28.12.2020 16:27 Uhr

Wilf Smith: Der "vergessene" Deutsche

Wilf Smith kam in England auf 340 Erstligaeinsätze
Wilf Smith kam in England auf 340 Erstligaeinsätze

Michael Ballack, Jürgen Klinsmann und Ilkay Gündogan zählen zu den bekanntesten Deutschen, die in der Premier League ihre Spuren hinterlassen haben. Ein anderer "Kraut", der auszog und mehr als 300 Spiele in der höchsten englischen Spielklasse machte, ist in seiner Heimat dagegen so gut wie unbekannt - ganz anders als im Mutterland des Fußballs.

In Sheffield und Coventry erinnern sie sich gern an Wilf Smith, der als rechter Verteidiger zwischen 1964 und 1974 in der ersten Liga Englands die Außenbahn beackerte. Auch wenn sein Name nicht mehr darauf hindeutet – geboren wurde Wilf Smith im September 1946 in schleswig-holsteinischen Neumünster. Und zwar nicht als Wilf Smith, sondern als Wilfred Schmidt.

Noch als Kind siedelte Wilfred mit seinen Eltern nach England über, wo er in der Nähe von Sheffield aufwuchs. Die Schmidts änderten ihren Nachnamen in Smith und nahmen die englische Staatsbürgerschaft an.

Bei Sheffield Wednesday wurden sie Anfang der 1960 auf den talentierten Verteidiger aufmerksam. Mit 18 gab Smith sein Debüt für die "Owls", bis zum Ende der Saison 1969/70 folgten 204 weitere Einsätze in der First Division für das Team aus Sheffield. Sogar auf eine internationale Karriere in den Farben seines neuen Heimatlandes durfte Smith hoffen. An der Seite der späteren Torhüter-Legende Peter Shilton absolvierte er einige Spiele für die englische U23-Auswahl – für ein A-Länderspiel sollte es allerdings nie reichen.

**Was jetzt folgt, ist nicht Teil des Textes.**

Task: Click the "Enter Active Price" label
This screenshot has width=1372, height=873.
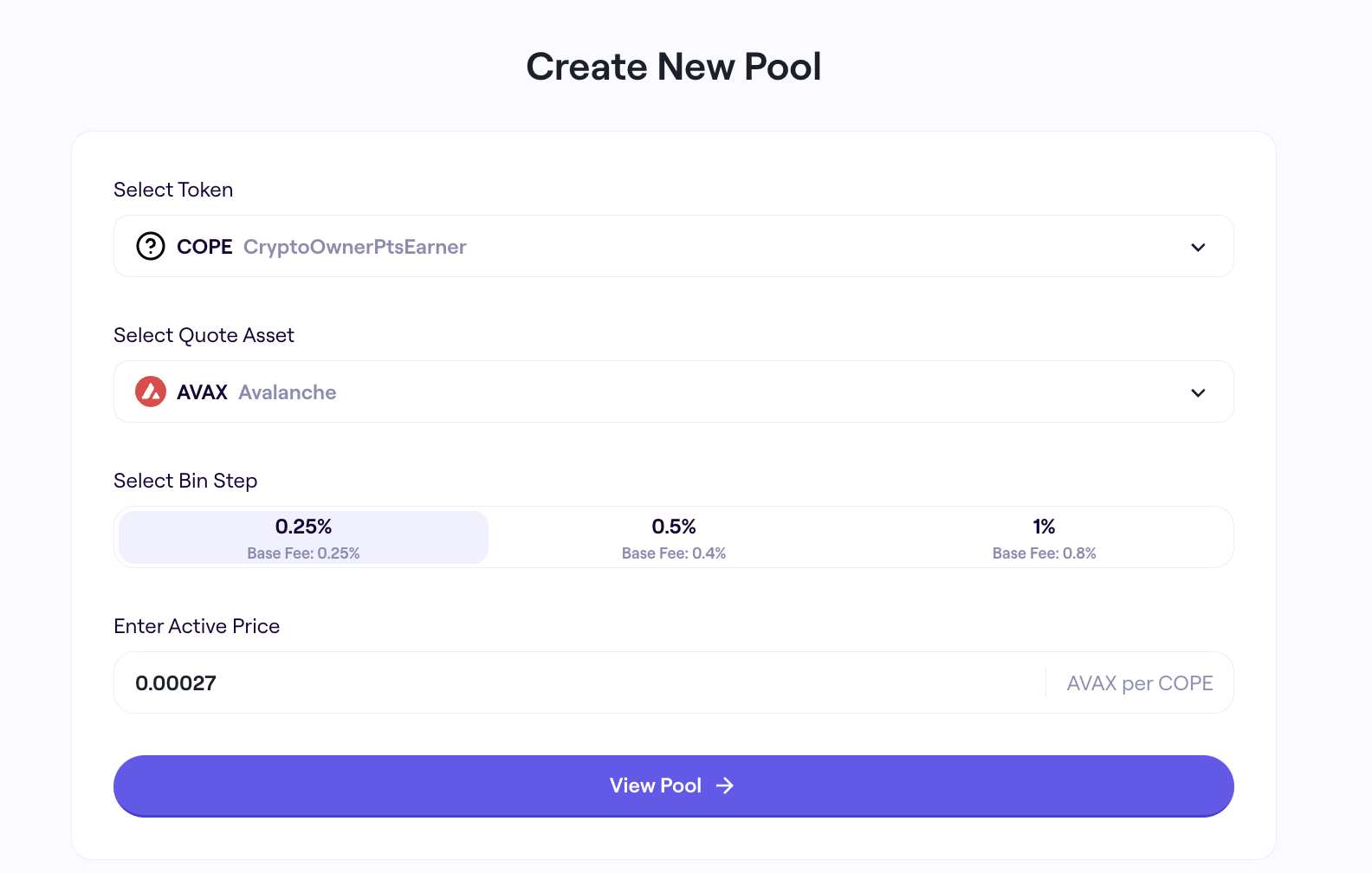Action: [197, 626]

Der teuerste Außenverteidiger der Liga

Im Sommer 1970 wechselte der Deutsch-Engländer nach dem Abstieg Sheffield Wednesdays für stolze 100.000 Pfund zum Ligarivalen Coventry City. So viel war vorher im englischen Fußball noch nie für einen Außenverteidiger gezahlt worden. Sportliche Erfolge sammelte Smith jedoch auch dort nicht. Wie Sheffield bewegte sich auch Coventry mit Smith vornehmlich in der unteren Tabellenhälfte.

Mit seinen 340 Spielen (fünf Tore) in der höchsten englischen Liga ist Wilf Smith der Deutsche mit den zweitmeisten Einsätzen. Lediglich Manchester Citys legendärer Torhüter Bert Trautmann schnupperte mit 363 Spielen mehr Erstligaluft, gefolgt von Robert Huth mit 322 Ligaspielen. Huth, der seine Karriere im Sommer 2018 beendete, wird den "Kraut", der zwischen 1963 und 1977 für sechs verschiedene Vereine die Schuhe schnürte, nicht mehr überholen.

Millionär ohne Fußball

Wilf Smith ließ im Herbst seiner Karriere noch einige kurze Stationen in unteren englischen Ligen folgen (Millwall FC, Bristol Rovers, Chesterfield FC), bevor er 1977 die Fußballschuhe an den Nagel hing und sich aus dem Fußball-Business verabschiedete. Nach seiner sportlichen Laufbahn versuchte sich der ehemalige Profi mit ähnlichem Erfolg als Geschäftsmann und soll als Inhaber einer Discount-Kette Millionen verdient haben.

Seine alte Heimat nahm von der erstaunlichen Karriere des Wilfred Schmidt, der zu Wilf Smith wurde, bislang kaum Notiz. Bis vor kurzem hat es nicht einmal zu einem deutschen Wikipedia-Eintrag für den erfolgreichen Auswanderer gereicht.

Grund genug, um zum Jahrestag seines 340. und letzten Einsatzes in der First Division am 28.12.1974 an den "vergessenen Deutschen" zu erinnern.